FoodAfrica WP6 has mostly worked with local farmers, providing them with information on market prices, weather alerts and extension information, through the intervention implemented as part of the randomized control trial (RCT). As a result of the RCT a large amount of data on market information of Ugandan farming household now exists. In addition to the analysis FoodAfrica has done, this data could potentially be used as secondary data by a number of students interested in learning about and analyzing markets in Uganda. WP6 therefore liaised with the University of Makerere in Kampala to organize a training course on value chains and market information, using the RCT data as a case study.
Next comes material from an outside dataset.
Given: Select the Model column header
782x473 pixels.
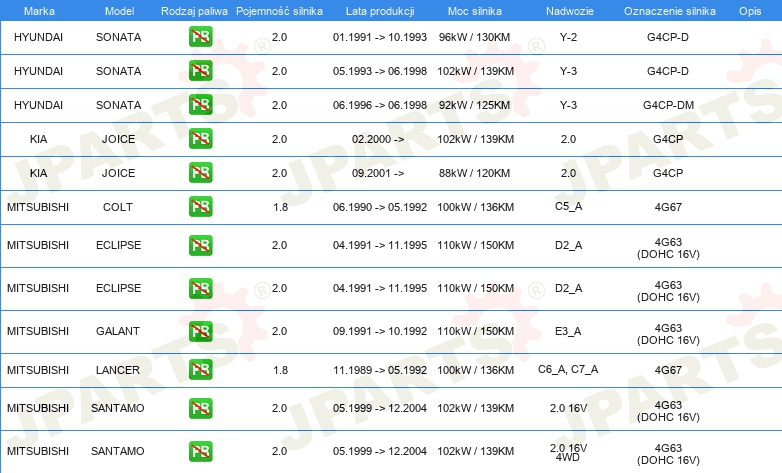Looking at the screenshot, I should click(x=119, y=11).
The training was organized in early October as a three day course. 35 students, mostly master level, were selected from a high number of applicants with the excellent support of our local coordinators, Alice Turinawe and Rosemary Isoto from Makerere University. FoodAfrica researcher, Senior Research Fellow Nick Minot from IFPRI was responsible for the overall training, with support from colleagues from Natural Resources Institute Finland (Luke) on specific issues. Senior Specialist and FoodAfrica coordinator Mila Sell focused on gender in value chain analysis and Research Professor Jarkko Niemi on impact evaluation methods.

A successful training is a base for future collaboration with African universities

Coordinators Alice Turinawe and Rosemary Isoto from Makerere University

The students were interested in the subject and very active both in the lectures and group work sessions. In groups they chose an issue or a commodity and designed a potential project, taking into consideration all aspects of the value chain. After the gender lecture they continued group work wearing their “gender glasses”. For analyzing markets a number of Excel exercises were held. For the analysis of the actual market information data from Uganda, Stata software was used. Many of the students had recently started using Stata, so getting new input on its use, including a number of commands, was very useful.

– The feedback from students was very positive, although it was generally agreed that three days was too short a time for the topics covered. We realize the training was just a drop in the ocean, but our hope is that it will at least have given the participants some basic skills and ideas on which to build. The good experience and collaboration with the University of Makerere will certainly be a base on which future collaboration can be built, both for trainings and for developing joint project proposals, Mila Sell says.

A similar study has also been conducted within FoodAfrica in Ghana. Therefore, a training will be organized also in collaboration with the University of Ghana in Accra.

– We will make use of the lessons learned in Uganda and compile a course with slightly less topics, and a lot of time for practical group work and exercises, Mila Sell says.